══ Dataset extract

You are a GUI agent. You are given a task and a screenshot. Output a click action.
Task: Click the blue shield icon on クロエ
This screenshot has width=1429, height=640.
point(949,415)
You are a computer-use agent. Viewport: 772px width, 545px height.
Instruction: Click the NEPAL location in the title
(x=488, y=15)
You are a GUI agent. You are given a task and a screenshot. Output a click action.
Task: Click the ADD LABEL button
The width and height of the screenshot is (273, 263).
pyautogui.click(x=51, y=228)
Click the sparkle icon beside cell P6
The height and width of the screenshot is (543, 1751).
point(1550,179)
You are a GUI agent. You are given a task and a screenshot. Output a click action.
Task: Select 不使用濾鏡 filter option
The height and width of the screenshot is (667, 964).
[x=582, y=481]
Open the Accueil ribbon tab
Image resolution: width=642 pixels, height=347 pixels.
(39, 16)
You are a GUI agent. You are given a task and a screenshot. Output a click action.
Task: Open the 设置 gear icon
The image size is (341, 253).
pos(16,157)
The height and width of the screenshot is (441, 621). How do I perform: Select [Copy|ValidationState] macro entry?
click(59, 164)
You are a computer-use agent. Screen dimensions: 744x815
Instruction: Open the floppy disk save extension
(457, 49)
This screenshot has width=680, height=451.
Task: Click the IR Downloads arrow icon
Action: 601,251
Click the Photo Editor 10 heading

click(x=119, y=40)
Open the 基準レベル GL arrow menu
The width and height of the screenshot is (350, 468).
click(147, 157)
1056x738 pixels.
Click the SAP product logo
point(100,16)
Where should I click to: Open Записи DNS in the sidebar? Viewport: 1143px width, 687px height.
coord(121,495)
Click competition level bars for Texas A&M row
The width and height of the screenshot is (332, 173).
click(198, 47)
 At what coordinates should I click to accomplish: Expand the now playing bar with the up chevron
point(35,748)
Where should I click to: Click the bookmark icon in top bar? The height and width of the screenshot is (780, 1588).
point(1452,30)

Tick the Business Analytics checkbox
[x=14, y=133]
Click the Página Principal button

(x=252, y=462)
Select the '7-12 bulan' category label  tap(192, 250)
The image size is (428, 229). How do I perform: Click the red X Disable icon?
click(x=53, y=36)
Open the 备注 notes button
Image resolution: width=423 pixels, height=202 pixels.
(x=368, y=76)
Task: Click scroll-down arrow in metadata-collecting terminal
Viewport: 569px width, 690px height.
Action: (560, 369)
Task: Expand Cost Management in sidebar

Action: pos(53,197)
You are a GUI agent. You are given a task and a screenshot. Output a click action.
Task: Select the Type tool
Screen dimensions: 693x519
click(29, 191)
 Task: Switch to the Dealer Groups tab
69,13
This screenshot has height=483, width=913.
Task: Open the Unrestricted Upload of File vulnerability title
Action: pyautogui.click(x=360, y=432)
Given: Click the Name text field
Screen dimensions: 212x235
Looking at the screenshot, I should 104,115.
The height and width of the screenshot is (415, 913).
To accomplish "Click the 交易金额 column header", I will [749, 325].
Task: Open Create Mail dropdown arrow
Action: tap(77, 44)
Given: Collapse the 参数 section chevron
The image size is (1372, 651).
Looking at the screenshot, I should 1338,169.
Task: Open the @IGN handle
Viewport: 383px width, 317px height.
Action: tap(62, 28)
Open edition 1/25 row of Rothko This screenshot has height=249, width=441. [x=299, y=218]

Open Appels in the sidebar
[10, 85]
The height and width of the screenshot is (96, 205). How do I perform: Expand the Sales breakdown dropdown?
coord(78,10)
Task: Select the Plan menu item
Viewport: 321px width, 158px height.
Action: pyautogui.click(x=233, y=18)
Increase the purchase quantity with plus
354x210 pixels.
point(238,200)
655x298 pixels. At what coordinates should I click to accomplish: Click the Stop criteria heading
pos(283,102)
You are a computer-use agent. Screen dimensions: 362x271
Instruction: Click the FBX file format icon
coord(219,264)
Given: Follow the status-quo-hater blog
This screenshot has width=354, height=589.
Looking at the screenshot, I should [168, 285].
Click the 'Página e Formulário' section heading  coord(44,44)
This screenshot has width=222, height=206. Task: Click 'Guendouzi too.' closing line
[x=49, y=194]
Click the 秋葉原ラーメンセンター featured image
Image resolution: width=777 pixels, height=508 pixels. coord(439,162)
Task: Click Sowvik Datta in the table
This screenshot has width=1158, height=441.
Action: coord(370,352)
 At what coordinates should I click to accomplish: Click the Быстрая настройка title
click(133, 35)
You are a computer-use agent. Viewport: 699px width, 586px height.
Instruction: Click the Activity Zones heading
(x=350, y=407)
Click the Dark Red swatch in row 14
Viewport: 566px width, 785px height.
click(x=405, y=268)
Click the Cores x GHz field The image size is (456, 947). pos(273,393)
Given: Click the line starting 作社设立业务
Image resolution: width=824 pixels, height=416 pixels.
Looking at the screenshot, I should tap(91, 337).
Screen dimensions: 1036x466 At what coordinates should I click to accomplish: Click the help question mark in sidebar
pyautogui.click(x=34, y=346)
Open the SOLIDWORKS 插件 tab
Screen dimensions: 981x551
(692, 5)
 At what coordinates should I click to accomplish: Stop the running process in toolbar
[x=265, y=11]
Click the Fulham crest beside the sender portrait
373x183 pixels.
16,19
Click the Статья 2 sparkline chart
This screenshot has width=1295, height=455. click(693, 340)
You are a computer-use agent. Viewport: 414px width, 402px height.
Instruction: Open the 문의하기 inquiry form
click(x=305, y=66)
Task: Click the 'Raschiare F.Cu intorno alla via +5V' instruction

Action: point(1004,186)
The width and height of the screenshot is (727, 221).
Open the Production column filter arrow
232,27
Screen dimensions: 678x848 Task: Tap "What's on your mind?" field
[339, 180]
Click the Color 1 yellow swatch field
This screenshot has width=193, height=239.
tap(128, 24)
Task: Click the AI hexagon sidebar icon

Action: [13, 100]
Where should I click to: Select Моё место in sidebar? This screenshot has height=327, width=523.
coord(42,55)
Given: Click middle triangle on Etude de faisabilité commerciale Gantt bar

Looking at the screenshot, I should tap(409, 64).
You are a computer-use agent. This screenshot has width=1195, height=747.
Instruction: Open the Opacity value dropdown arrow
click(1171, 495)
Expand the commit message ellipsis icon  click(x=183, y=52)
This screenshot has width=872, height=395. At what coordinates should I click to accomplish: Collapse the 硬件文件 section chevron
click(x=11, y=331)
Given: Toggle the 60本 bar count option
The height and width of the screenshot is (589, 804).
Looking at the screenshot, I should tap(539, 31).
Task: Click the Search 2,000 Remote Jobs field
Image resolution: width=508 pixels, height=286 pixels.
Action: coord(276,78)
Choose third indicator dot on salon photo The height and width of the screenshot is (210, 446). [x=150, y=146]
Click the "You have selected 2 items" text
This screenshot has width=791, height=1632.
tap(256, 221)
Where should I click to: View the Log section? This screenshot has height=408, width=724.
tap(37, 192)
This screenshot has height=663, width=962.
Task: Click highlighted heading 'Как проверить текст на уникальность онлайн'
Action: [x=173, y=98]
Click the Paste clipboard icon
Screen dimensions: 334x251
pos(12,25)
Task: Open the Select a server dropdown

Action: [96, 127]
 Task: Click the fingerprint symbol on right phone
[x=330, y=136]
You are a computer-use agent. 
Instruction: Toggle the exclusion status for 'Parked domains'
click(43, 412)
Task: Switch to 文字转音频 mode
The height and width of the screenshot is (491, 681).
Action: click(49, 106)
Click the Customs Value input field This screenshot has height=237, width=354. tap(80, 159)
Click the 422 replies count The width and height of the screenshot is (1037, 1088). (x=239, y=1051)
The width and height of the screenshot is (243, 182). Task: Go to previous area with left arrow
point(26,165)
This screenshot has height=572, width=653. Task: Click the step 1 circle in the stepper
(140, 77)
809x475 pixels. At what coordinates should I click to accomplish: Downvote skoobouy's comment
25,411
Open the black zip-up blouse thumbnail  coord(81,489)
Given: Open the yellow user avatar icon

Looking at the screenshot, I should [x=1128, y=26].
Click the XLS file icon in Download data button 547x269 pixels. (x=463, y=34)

════

- **Your goal**:
Copy out exactly, and only, the lines from the one that contains "Given: Toggle the 60本 bar count option" through the last line of the material above.

- **Problem solution**:
Given: Toggle the 60本 bar count option
The height and width of the screenshot is (589, 804).
Looking at the screenshot, I should tap(539, 31).
Task: Click the Search 2,000 Remote Jobs field
Image resolution: width=508 pixels, height=286 pixels.
Action: coord(276,78)
Choose third indicator dot on salon photo The height and width of the screenshot is (210, 446). [x=150, y=146]
Click the "You have selected 2 items" text
This screenshot has width=791, height=1632.
tap(256, 221)
Where should I click to: View the Log section? This screenshot has height=408, width=724.
tap(37, 192)
This screenshot has height=663, width=962.
Task: Click highlighted heading 'Как проверить текст на уникальность онлайн'
Action: [x=173, y=98]
Click the Paste clipboard icon
Screen dimensions: 334x251
pos(12,25)
Task: Open the Select a server dropdown

Action: [96, 127]
 Task: Click the fingerprint symbol on right phone
[x=330, y=136]
You are a computer-use agent. 
Instruction: Toggle the exclusion status for 'Parked domains'
click(43, 412)
Task: Switch to 文字转音频 mode
The height and width of the screenshot is (491, 681).
Action: click(49, 106)
Click the Customs Value input field This screenshot has height=237, width=354. tap(80, 159)
Click the 422 replies count The width and height of the screenshot is (1037, 1088). (x=239, y=1051)
The width and height of the screenshot is (243, 182). Task: Go to previous area with left arrow
point(26,165)
This screenshot has height=572, width=653. Task: Click the step 1 circle in the stepper
(140, 77)
809x475 pixels. At what coordinates should I click to accomplish: Downvote skoobouy's comment
25,411
Open the black zip-up blouse thumbnail  coord(81,489)
Given: Open the yellow user avatar icon

Looking at the screenshot, I should [x=1128, y=26].
Click the XLS file icon in Download data button 547x269 pixels. (x=463, y=34)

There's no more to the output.